TU Wien:Experiment Design for Data Science VU (Knees)/Exam 23.01.2019 - Group B
Jump to navigation Jump to search
Exam Group B, 23.01.20
Reproducibility - What is PRIMAD, name the components and explain what "priming" each of them achieves. - Which issues are there in reproducibility (from a programming perspective)?
Trust in AI/ML - What are the benefits of the automation of decision making? - What are the issues of the automation of decision making? - What are the benefits of "black-box" algorithms? - What are the drawbacks of "black-box" algorithms?

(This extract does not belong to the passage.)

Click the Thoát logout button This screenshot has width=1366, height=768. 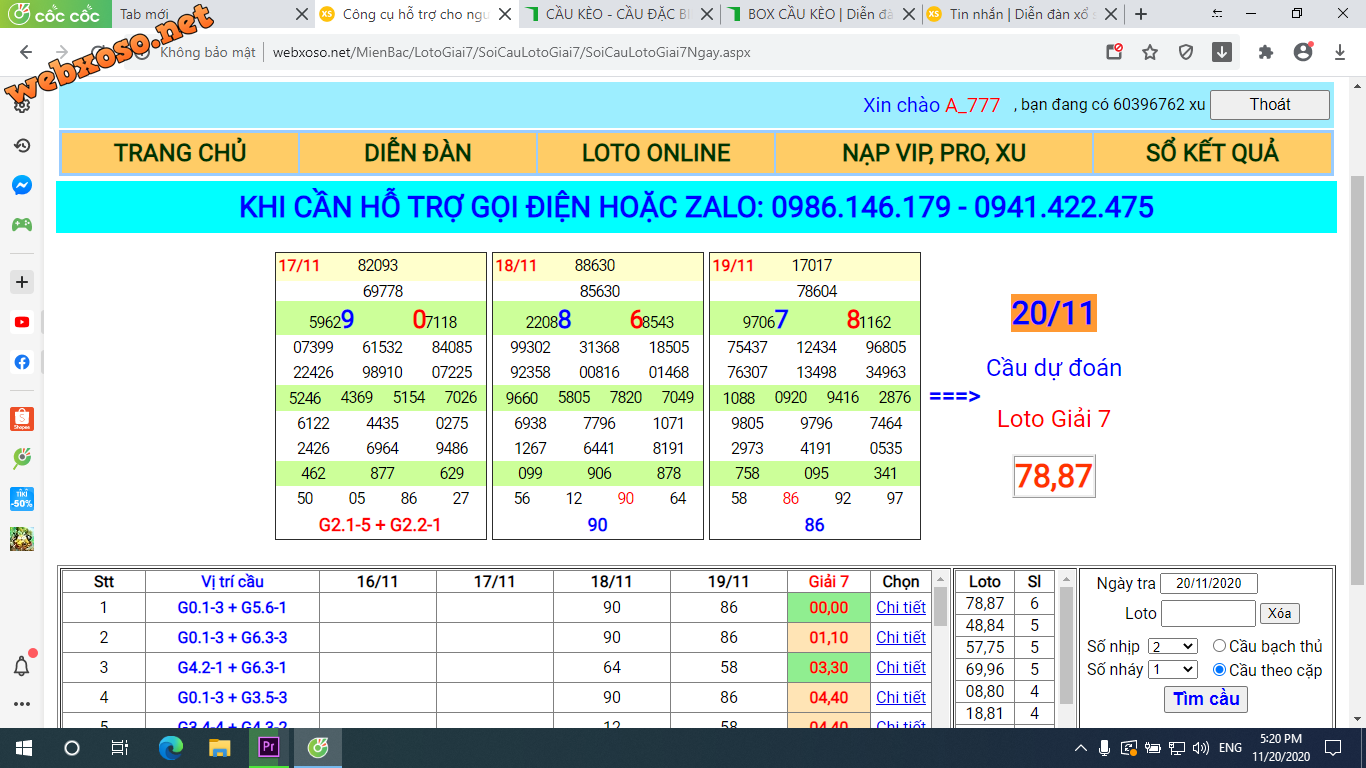click(1269, 105)
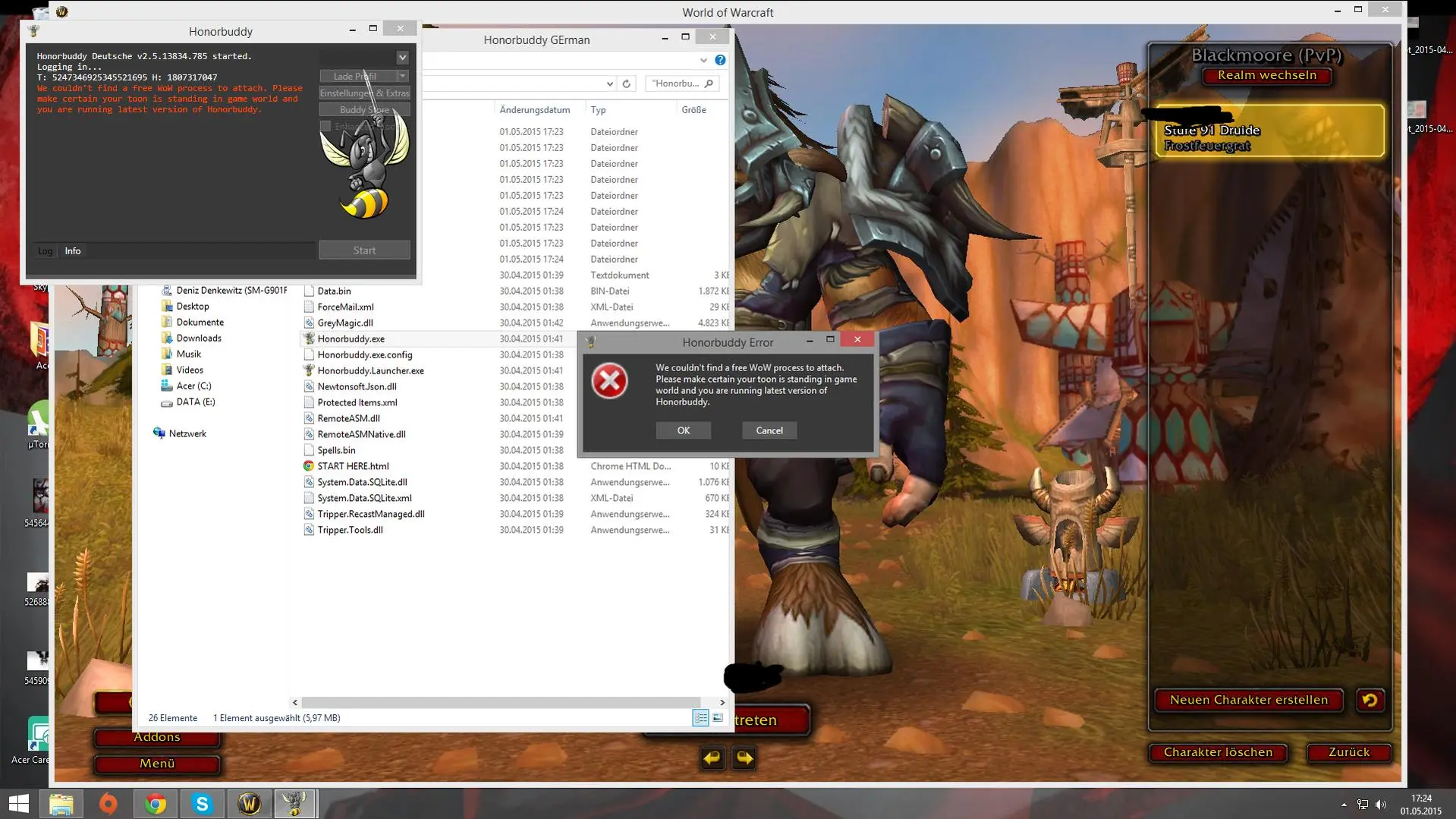
Task: Open the bot selection dropdown in Honorbuddy
Action: pyautogui.click(x=402, y=58)
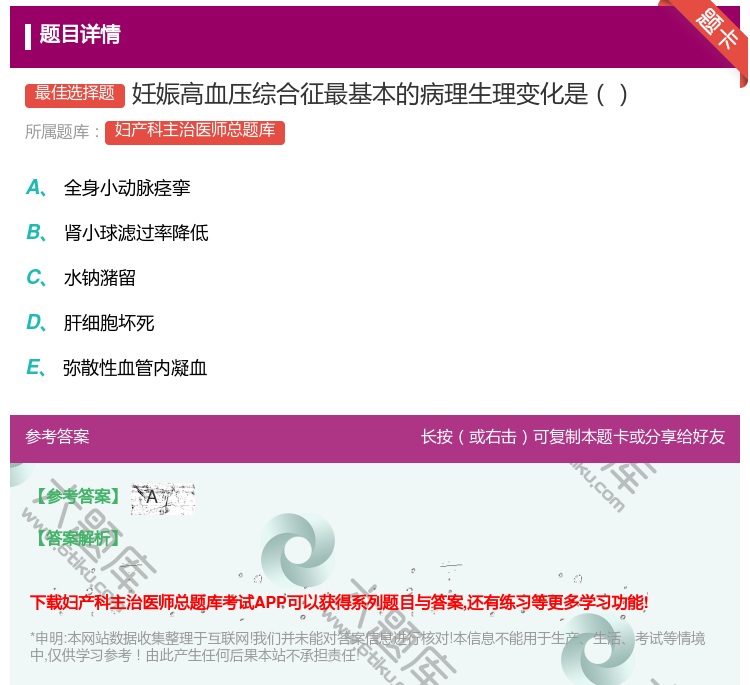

WEKA / CV , statistical significance The data is split into train and test exactly the same way for two algorithms (classification of patents) and repeated 20 times. There was a simple WEKA workflow of loading the data, standardizing, CV, KNN , averaging results, outputting results. - What is CV? Explain it with a figure for k=4. - What is leave-one-out CV? Explain the benefits/drawbacks - What is wrong with the WEKA workflow? (standardization before CV) - Which performance measures can be used to measure the performance of the algorithms? Which one makes most sense. Explain the measure (formula) - Which statistical test can be used to compare the algorithms / test the significance? Explain why it can be used here. - Which types of errors are there? What are they? How can they be reduced/prevented?